BearPlex Arsenal · deep research

The CTO Succession Framework.

Forty-eight checks for the company one departure from stalling: bus-factor measurement, knowledge transfer, documentation standards, deputy development, and org design.

Checks

Disciplines

Primary sources

Most software organizations are at most two departures away from stalling. In a study of 133 popular GitHub systems, 65 percent had a truck factor of 2 or less, and technology leaders expect to stay in their current role an average of just 3.3 years.

This framework treats CTO succession as an engineering discipline, not an HR formality: measure where knowledge concentrates, transfer what is tacit, document what is durable, grow the deputy deliberately, and redesign the organization so the risk stops regenerating. Forty-eight checks, each paired with what failing it costs.

Succession is an engineering discipline: measure the concentration, transfer the tacit, and redesign so the risk stops regenerating.

Pillar 01

Measure the bus factor before it measures you.

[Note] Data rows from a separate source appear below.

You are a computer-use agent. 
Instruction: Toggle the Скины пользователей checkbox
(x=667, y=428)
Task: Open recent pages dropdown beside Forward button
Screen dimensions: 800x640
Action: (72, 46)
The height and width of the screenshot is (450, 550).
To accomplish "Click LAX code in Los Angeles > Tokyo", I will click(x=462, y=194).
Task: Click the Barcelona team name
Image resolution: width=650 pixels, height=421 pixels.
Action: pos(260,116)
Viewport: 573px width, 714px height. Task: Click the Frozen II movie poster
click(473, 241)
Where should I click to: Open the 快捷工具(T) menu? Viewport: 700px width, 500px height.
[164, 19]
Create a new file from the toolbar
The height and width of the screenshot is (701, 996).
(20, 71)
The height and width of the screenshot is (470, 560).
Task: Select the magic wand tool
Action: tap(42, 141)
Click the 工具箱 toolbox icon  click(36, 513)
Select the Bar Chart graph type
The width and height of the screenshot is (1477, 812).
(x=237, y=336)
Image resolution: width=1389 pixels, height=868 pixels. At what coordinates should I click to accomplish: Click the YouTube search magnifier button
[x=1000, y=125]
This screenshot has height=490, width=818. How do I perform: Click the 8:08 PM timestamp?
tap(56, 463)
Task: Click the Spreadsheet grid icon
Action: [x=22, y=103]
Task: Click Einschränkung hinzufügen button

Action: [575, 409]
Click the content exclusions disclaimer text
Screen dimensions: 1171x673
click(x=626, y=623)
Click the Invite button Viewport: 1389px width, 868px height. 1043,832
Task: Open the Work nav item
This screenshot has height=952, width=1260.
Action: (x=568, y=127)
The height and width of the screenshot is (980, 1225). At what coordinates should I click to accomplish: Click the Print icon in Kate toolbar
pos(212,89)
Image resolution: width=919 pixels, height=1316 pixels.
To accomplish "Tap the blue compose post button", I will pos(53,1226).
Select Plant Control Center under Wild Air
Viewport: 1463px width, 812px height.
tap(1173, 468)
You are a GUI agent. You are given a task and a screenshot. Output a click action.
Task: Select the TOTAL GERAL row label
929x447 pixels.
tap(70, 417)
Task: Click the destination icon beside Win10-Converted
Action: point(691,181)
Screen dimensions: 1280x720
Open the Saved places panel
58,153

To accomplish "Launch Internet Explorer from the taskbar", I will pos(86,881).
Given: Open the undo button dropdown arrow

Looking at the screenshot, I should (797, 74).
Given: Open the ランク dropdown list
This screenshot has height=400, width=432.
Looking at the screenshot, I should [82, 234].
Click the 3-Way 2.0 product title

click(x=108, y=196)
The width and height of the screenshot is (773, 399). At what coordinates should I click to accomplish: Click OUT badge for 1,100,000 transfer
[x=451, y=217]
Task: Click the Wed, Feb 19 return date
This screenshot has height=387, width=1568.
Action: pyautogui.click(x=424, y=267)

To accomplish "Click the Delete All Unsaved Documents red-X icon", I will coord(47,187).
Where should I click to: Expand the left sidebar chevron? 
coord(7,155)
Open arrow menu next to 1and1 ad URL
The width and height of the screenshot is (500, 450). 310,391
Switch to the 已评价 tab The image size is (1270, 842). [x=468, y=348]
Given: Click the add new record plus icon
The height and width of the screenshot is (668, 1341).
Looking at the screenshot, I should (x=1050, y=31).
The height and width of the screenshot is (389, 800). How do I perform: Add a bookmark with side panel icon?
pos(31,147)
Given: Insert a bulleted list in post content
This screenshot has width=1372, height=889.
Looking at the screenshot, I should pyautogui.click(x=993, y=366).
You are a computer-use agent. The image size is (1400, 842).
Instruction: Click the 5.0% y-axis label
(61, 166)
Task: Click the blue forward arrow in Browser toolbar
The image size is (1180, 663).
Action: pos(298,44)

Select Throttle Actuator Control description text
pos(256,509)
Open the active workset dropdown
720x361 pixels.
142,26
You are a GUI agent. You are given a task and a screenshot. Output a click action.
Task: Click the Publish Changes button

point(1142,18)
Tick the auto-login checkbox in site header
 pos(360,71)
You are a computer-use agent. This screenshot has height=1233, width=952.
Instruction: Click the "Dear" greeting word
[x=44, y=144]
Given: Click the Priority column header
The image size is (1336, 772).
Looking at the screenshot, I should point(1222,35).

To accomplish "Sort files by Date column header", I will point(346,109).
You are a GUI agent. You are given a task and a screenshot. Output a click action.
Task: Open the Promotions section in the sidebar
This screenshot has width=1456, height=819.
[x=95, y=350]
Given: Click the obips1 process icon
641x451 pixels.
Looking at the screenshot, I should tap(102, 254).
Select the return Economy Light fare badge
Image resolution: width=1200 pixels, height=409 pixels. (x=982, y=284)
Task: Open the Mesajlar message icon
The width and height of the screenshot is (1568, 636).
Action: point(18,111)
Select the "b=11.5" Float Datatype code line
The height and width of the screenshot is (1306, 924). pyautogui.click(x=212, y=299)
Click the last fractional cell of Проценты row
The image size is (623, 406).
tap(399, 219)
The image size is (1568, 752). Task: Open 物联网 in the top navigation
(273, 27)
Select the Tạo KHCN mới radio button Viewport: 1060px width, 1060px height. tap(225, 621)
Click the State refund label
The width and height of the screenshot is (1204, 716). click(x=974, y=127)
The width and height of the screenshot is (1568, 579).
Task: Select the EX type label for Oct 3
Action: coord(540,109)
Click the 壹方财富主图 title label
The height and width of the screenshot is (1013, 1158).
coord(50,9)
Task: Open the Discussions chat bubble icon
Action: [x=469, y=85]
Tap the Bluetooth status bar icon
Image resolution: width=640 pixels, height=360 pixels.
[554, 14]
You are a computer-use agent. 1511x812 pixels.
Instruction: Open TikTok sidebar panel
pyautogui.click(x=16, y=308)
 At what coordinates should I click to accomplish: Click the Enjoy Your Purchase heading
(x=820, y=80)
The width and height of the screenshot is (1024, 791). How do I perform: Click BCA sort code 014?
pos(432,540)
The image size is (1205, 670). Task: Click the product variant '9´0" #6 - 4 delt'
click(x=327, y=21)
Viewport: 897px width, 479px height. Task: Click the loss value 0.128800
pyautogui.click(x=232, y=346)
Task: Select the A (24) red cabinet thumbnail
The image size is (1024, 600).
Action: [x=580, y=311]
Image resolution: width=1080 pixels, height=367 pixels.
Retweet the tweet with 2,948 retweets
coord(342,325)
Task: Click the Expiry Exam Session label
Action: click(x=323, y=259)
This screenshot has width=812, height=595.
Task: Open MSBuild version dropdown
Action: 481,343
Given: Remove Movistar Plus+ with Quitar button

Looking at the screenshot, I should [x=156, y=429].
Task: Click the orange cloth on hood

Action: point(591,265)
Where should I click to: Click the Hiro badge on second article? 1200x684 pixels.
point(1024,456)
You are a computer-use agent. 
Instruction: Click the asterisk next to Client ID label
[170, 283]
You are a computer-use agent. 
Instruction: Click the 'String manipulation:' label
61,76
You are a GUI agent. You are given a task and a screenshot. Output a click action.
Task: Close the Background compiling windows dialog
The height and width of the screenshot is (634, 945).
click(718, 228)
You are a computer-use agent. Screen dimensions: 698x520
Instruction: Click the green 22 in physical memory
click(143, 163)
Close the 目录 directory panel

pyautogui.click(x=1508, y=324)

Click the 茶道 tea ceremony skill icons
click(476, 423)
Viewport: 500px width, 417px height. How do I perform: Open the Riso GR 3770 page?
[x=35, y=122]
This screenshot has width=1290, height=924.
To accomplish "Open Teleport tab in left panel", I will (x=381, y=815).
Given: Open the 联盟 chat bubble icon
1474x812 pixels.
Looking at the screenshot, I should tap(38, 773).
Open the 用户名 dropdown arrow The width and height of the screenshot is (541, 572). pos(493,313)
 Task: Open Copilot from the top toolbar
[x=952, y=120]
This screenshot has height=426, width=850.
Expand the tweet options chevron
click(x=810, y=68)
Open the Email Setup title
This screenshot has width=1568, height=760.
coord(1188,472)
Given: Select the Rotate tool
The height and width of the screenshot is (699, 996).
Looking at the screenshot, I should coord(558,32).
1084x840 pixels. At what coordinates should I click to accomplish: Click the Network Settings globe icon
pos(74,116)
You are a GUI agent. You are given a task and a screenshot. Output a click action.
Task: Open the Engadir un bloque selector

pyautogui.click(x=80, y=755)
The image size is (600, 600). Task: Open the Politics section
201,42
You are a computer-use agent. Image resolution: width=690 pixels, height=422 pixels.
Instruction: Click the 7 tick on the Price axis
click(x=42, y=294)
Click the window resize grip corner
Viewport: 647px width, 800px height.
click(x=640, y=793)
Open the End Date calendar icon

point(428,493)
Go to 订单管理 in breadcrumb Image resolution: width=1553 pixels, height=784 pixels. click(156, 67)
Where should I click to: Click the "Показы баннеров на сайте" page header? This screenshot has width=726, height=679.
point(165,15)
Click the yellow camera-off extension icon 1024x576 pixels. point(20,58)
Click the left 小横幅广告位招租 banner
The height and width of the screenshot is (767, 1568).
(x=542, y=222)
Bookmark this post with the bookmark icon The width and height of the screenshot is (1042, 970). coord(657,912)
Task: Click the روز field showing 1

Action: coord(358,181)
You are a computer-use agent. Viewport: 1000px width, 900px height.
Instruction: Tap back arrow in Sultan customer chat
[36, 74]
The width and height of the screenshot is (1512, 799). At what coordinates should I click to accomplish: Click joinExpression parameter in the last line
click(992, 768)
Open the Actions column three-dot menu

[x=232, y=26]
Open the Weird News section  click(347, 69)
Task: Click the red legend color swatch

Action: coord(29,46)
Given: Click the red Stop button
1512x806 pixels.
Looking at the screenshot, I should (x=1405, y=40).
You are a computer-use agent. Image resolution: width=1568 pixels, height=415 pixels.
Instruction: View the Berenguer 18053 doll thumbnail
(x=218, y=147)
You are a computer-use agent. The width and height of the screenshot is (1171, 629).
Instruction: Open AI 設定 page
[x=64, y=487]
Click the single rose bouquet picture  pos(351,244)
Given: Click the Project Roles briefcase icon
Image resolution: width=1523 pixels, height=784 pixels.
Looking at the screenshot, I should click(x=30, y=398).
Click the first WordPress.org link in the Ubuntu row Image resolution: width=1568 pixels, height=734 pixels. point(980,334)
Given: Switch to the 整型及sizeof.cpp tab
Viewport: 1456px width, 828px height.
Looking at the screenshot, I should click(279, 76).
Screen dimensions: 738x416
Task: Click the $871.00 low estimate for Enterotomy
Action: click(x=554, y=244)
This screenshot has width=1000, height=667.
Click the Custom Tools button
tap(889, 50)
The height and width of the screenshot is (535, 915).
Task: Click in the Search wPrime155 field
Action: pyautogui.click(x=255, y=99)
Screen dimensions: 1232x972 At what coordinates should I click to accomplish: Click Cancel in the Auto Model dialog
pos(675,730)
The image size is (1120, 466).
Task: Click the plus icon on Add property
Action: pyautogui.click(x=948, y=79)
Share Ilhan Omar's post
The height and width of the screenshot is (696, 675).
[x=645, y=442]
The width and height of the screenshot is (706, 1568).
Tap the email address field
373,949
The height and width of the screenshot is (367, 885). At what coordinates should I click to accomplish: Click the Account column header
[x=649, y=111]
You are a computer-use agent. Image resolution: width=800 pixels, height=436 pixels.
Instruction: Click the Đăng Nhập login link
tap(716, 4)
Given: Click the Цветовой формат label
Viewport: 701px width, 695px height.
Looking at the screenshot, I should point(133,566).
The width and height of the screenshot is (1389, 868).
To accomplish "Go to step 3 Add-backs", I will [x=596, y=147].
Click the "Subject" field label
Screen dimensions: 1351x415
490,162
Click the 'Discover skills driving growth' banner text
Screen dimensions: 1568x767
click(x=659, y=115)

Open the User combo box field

Knowledge concentration is the default state of software, not an anomaly: 65% of the popular codebases studied depend on at most two people. The measurement methods exist, from peer-reviewed truck-factor algorithms to commercial tools like CodeScene, but git history alone misses code review, meetings, and coordination work. Treat the audit as quantified risk management, and assume you are in the danger bucket until the numbers say otherwise.

01
Run a truck-factor analysis on every production repository using an established method such as Avelino's degree-of-authorship algorithm or CodeScene's knowledge maps. A company that has never measured should assume it sits in the 65% of systems where losing two people stalls the project.
02
Cross-check git-derived scores against code review participation and meeting load before trusting them. The Bus Factor In Practice study (a survey of 269 engineers, tested on JetBrains projects) found existing tools rely solely on version control data even though knowledge also moves through code reviews and meetings, so a clean git score can hide a fatal dependency.
03
Identify the glue people whose coordination work, onboarding, and unblocking never appear in commit history. Commit-based analysis ranks them as low risk, and their departure stalls the organization anyway because what they held was coordination knowledge, not code.
04
Run the vacation test: send each key person genuinely offline for two to three weeks and keep a written log of everything that stalls and everyone who pings them anyway. A leader who cannot take an uninterrupted vacation is carrying unpriced organizational risk, and the gap list is next quarter's succession plan.
05
Extend the audit past the org chart into your dependency chain, including critical open source libraries. Before Heartbleed, OpenSSL ran on about $2,000 a year in donations with only one person working on it full time, while securing huge swaths of the internet.
06
Simulate planned departures before they happen, using offboarding simulation in tooling or a structured tabletop exercise. Discovering the gap during a four-week notice period leaves you four weeks to transfer years of context.
07
Maintain a skills matrix that targets at least three people per critical capability. A bus factor of two means one vacation plus one resignation equals zero coverage.
08
Re-run the full audit quarterly and govern the trend, not the snapshot. Refactors, hires, and attrition silently move knowledge concentrations, so a stale audit is false comfort dressed as diligence.

Pillar 02

Knowledge transfer that actually transfers.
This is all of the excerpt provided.